# TASK DESCRIPTION
Word for word, restate the line containing "The width and height of the screenshot is (1138, 444)." and all the lines that come after it in the entries below. Include nothing from before it.

Top of SOURCE MATERIAL

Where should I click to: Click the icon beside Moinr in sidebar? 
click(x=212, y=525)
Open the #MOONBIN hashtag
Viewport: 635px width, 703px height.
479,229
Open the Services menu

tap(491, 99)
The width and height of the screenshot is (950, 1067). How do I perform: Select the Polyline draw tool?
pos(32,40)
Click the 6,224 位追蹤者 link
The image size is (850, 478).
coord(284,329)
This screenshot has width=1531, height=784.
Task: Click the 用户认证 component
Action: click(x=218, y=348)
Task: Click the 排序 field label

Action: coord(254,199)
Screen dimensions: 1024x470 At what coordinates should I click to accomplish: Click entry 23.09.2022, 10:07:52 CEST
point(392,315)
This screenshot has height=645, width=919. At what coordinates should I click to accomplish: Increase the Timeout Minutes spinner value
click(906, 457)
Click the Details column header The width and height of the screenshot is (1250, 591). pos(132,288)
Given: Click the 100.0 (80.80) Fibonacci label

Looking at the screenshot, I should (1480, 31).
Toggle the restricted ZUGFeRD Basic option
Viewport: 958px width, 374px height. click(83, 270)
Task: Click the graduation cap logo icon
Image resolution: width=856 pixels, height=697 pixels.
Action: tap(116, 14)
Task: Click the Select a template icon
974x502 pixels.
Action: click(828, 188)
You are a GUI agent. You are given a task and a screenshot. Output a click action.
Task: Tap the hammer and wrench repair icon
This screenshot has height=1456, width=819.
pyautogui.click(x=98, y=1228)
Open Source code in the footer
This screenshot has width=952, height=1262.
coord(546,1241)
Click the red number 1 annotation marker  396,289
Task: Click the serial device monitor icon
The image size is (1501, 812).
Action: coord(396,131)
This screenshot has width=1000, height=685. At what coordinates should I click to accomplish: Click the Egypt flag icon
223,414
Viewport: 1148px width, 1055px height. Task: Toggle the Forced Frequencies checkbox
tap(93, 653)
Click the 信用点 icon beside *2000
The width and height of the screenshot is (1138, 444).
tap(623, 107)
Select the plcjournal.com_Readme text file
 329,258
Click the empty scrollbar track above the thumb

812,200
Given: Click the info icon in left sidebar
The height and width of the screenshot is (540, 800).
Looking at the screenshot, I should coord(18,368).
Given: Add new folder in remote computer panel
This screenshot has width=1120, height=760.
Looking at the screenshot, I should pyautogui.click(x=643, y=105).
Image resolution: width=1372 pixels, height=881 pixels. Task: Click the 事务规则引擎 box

Bottom of SOURCE MATERIAL

# TASK OUTPUT
The width and height of the screenshot is (1138, 444).
tap(623, 107)
Select the plcjournal.com_Readme text file
 329,258
Click the empty scrollbar track above the thumb

812,200
Given: Click the info icon in left sidebar
The height and width of the screenshot is (540, 800).
Looking at the screenshot, I should coord(18,368).
Given: Add new folder in remote computer panel
This screenshot has width=1120, height=760.
Looking at the screenshot, I should pyautogui.click(x=643, y=105).
Image resolution: width=1372 pixels, height=881 pixels. Task: Click the 事务规则引擎 box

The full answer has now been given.